Computer History Museum in California has decided to go ahead and release the Apple’s legendary Lisa operating system for free recently.
The Computer History Museum in California has decided to go ahead and release the Apple’s legendary Lisa operating system for free. The OS will now be available as open source for everyone. However, even back in 1983, Apple had a reputation being forward with its product. The tech giant announced Lisa desktop computer on January 19, 1983. Officially, “Lisa” stood for “Local Integrated Software Architecture”, however, there are multiple reports that state that the name of the OS was also the name of Apple co-founder Steve Jobs’ daughter.
Al Kossow, a software curator at the museum said, “We wanted to let everyone know the sources to the OS and applications were recovered, I converted them to Unix end of line conventions and spaces for Pascal tabs after recovering the files using Disk Image Chef, and they are with Apple for review.” The Lisa computer barely sold 10,000 units.
The computer offered was one of the first personal computers which offered a graphical user interface (GUI) in a machine. The computer was aimed at business users.
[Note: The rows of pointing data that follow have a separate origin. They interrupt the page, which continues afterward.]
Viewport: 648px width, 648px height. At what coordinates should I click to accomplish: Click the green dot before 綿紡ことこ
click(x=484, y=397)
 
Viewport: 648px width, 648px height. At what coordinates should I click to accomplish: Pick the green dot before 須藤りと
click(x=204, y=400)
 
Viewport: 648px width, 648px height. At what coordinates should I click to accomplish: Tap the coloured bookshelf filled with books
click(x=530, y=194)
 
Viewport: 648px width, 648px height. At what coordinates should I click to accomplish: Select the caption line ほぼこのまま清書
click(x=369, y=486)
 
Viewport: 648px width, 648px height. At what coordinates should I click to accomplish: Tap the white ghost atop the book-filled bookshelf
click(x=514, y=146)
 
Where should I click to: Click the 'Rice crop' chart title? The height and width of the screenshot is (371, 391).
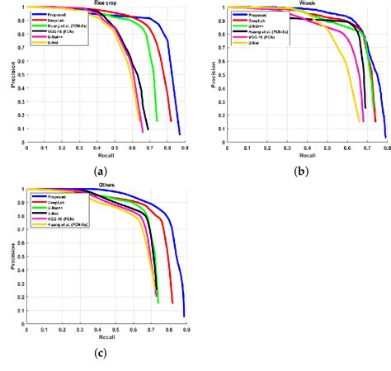[x=105, y=2]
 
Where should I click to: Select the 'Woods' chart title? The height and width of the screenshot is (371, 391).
[x=309, y=3]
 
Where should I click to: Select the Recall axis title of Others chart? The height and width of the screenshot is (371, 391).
[x=106, y=338]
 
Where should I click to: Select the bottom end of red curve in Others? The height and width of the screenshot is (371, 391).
[x=172, y=303]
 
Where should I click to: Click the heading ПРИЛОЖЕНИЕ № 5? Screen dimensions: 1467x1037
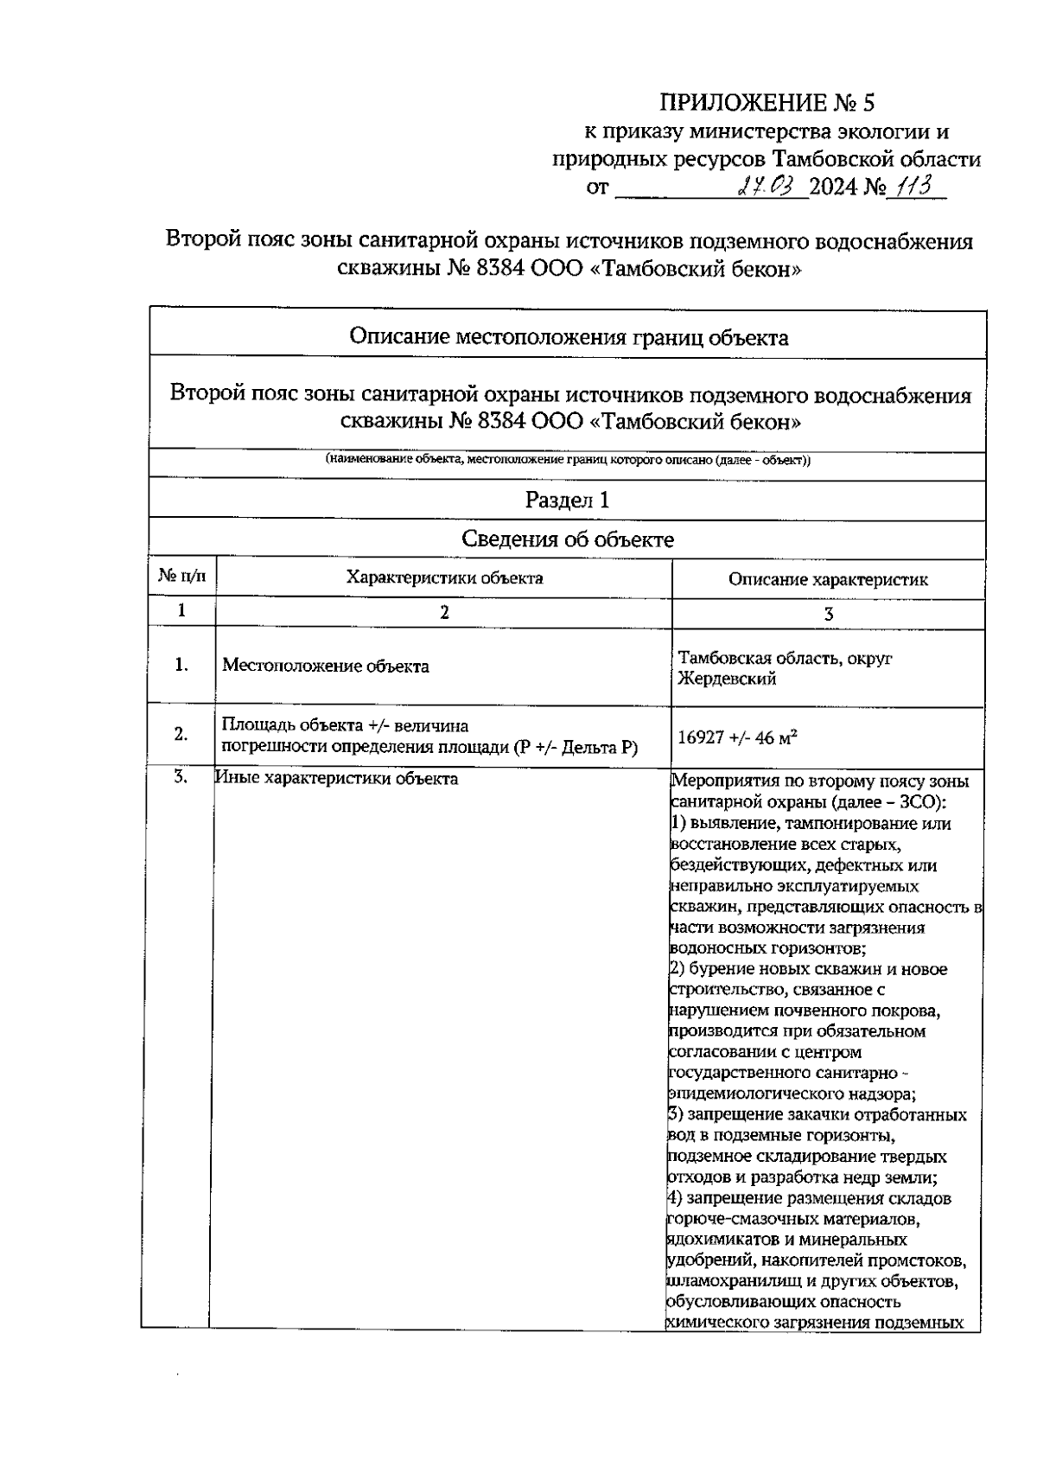pyautogui.click(x=767, y=103)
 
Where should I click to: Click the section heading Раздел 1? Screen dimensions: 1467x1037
pyautogui.click(x=567, y=500)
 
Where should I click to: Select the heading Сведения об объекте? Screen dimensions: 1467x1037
pyautogui.click(x=567, y=539)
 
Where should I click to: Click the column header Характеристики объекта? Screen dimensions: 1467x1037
pyautogui.click(x=444, y=577)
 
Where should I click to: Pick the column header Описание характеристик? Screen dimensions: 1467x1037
pyautogui.click(x=828, y=579)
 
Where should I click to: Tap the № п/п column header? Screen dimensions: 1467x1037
pyautogui.click(x=181, y=577)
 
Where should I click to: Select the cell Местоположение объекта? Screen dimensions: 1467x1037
pyautogui.click(x=326, y=666)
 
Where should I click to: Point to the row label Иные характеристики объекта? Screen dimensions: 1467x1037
pyautogui.click(x=337, y=778)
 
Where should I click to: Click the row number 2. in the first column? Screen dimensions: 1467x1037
pyautogui.click(x=181, y=734)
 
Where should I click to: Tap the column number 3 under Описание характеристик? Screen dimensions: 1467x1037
pyautogui.click(x=828, y=614)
However, the computer came with the advanced, of that era, the operating system called Lisa.
One of the features of the OS was that it came with a protected memory which was enabled by a crude hardware circuit. The OS was an improved version which came in after Apple III SOS operating system failed to have any impact three years prior.
The disk operating system on Lisa organised files in hierarchical directories. File system directories were able to make full use of the GUI “folders” with the Lisa. Lisa OS came with two main user modes: the Lisa Office System and the Workshop.
Lisa Office System was one of the advanced systems at that point of time, and it was renamed as “7/7”. This was done in reference to the seven application programs that the system offered: LisaWrite, LisaCalc, LisaDraw, LisaGraph, LisaProject, LisaList, and LisaTerminal.